MANISTIQUE - The fifth hole at Indian Lake Golf and Country Club borders its watery namesake, so the "Beach Party" theme of the 86th Upper Peninsula Ladies Golf Association tournament is appropriate.

The course will offer a difficult challenge, but tourney chairman Jackie Villemure said it will not be set up to standards of some tournaments, such as the annual four-man scramble in June.

"I don't want difficult to be that difficult," she said, sounding a bit like baseball Hall of Famer Yogi Berra. "I just want it challenging."

She asked grounds superintendent Glen Rasmussen to put six pin placements in easy, medium and difficult locations but not to demand the kind of precision four-man teams face.

Qualifying for 68 players begins at 8:30 Monday to determine each flight for the match-play portion that begins at 8:30 Tuesday. The lowest handicap players will be in the initial groups Monday. The championship match begins about 1 p.m. Thursday, after the semifinals that morning.

Since defending champion Carley Saint-Onge will not participate, the low shooter Monday will get the No. 1 seed and will play No. 16 in Tuesday's first match.

Because of the Ronn Rubick Manistique Booster Club fund-raiser Sunday, women will not get to practice until 3:30.

This is the first time Indian Lake has hosted the UPLGA tournament. Next year it will host the U.P. Golf Association men's tourney, for the second time.

Wawonowin Country Club will host the UPLGA tournament in 2013, with Pickford Munoscong the host in 2014 and Gladstone Irish Oaks in 2015.

The 68 entrants is about par for the field over the past few years. Since 104 entered in 2006, the fields have gone to 71, 60, 70, 67 and 74 players.
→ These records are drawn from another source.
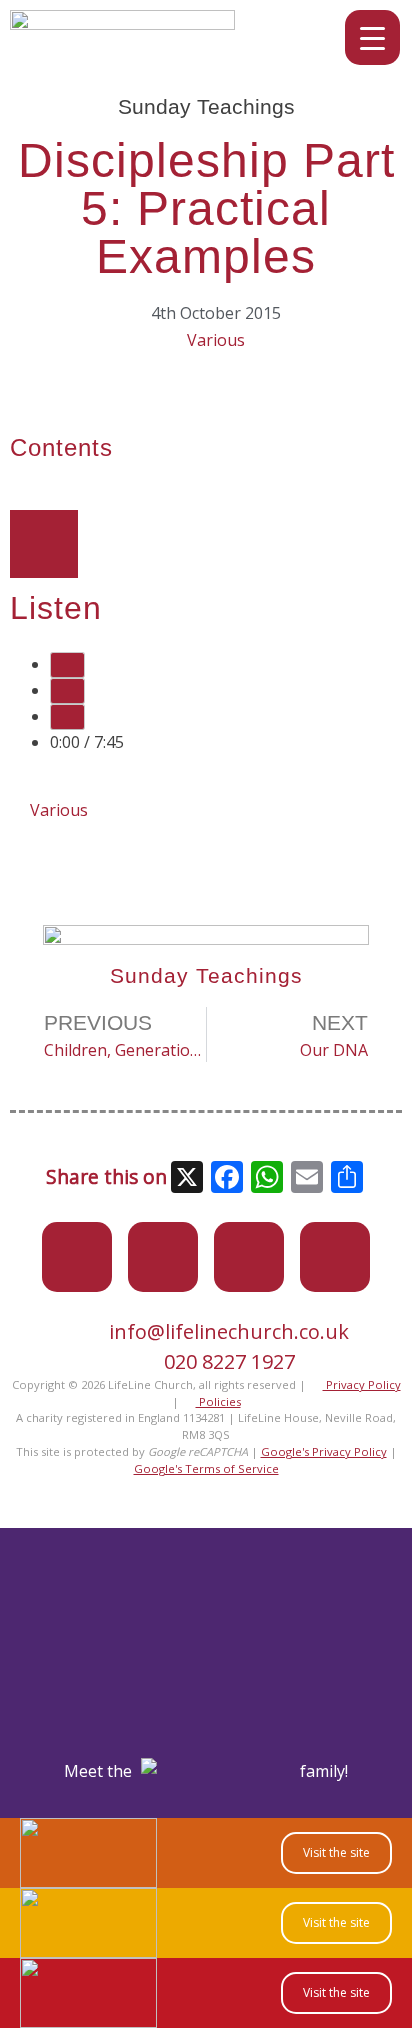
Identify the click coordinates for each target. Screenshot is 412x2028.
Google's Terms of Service (206, 1468)
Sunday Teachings (206, 106)
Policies (218, 1401)
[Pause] (67, 691)
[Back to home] (122, 24)
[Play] (67, 665)
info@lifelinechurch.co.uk (229, 1331)
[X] (187, 1179)
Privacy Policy (362, 1384)
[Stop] (67, 717)
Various (216, 340)
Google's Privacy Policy (324, 1451)
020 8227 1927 (229, 1361)
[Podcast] (335, 1257)
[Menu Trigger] (372, 37)
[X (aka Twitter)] (77, 1257)
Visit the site (336, 1852)
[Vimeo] (249, 1257)
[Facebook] (163, 1257)
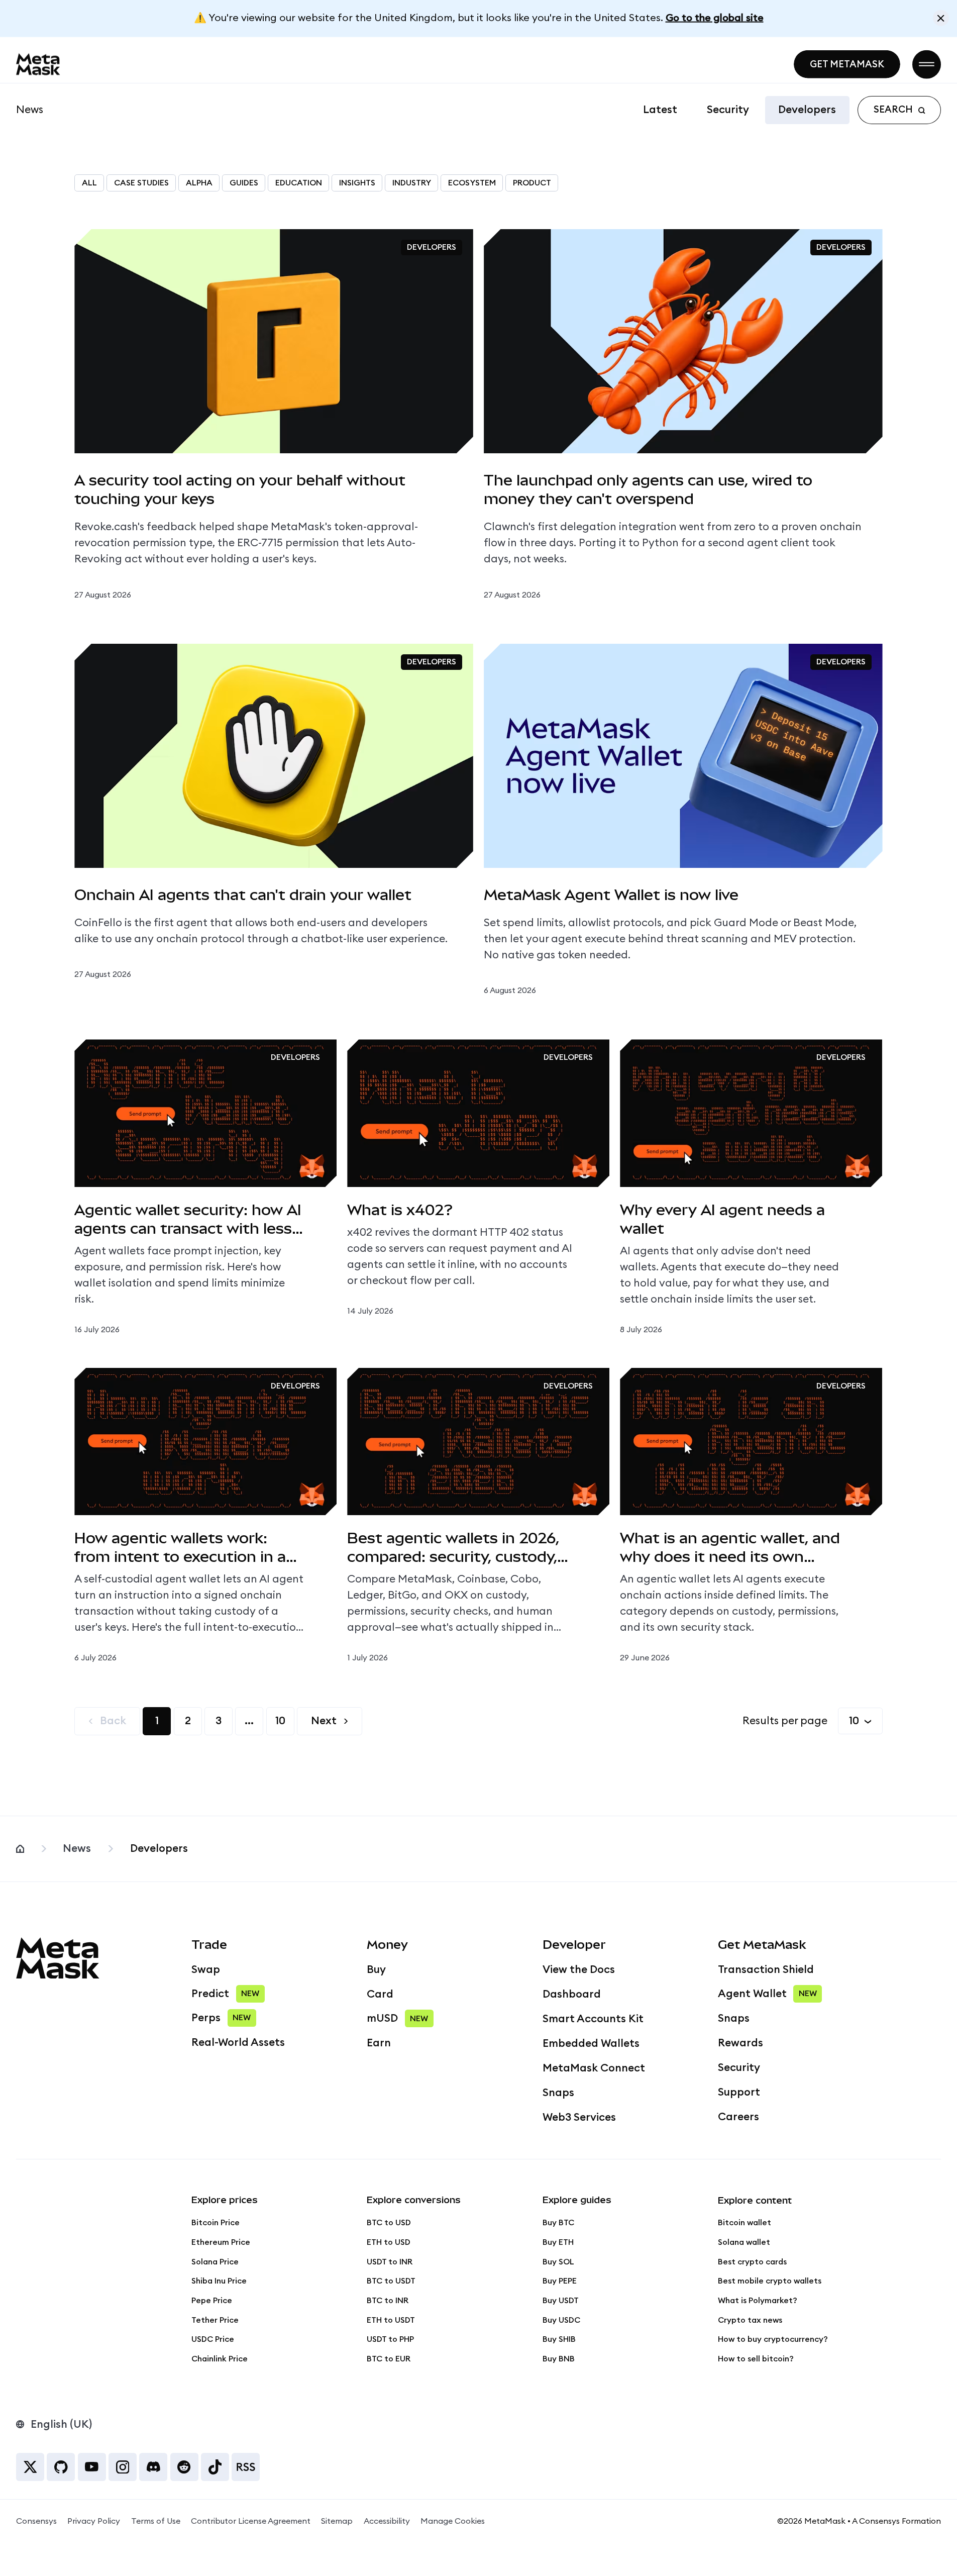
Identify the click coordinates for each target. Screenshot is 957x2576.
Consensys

Gladstone Golf Club is the only Delta County course sending players to the tournament.

Last year, Saint-Onge was the only entrant younger than 37. This year, Marquette High School junior Avery Rochester is the only high school entrant, and spring graduate Zoe Woodworth of Calumet will be the only other youngster despite UPLGA efforts to broaden the interest level among the younger set.

The forward tees play at 5,426 yards, longer than most UPLGA venues, which will favor Rochester, Woodworth and veterans such as Polly Anderson of Escanaba and Sue Micklow of Marquette.

The course expanded to 18 holes in 2000 with nine holes (6, 7, 8, 12, 13, 14, 15, 16, 17) designed by Mike Husby of Gaylord. The original nine was constructed in 1927 by John Barr of Milwaukee.

"The first four holes are easy holes," said Villemure, who has won the women's club title 11 times. "Once you get into the woods (for No. 6) you will notice a difference. It is a different atmosphere."

No. 17 is by far the toughest hole, even if it is just 323 yards for the tourney, because of a large, undulating green that requires precise approach shots and a velvet putting touch.

The nine new greens, especially the par threes and No. 17, are tougher because of the undulations and speed, although the greens will not be as slick as they have been at some events.

"On the old nine, everything goes to the lake when putting," said Villemure.

She said out-of-bounds markings have been improved and noted players "should be especially leary on the back nine" in those areas.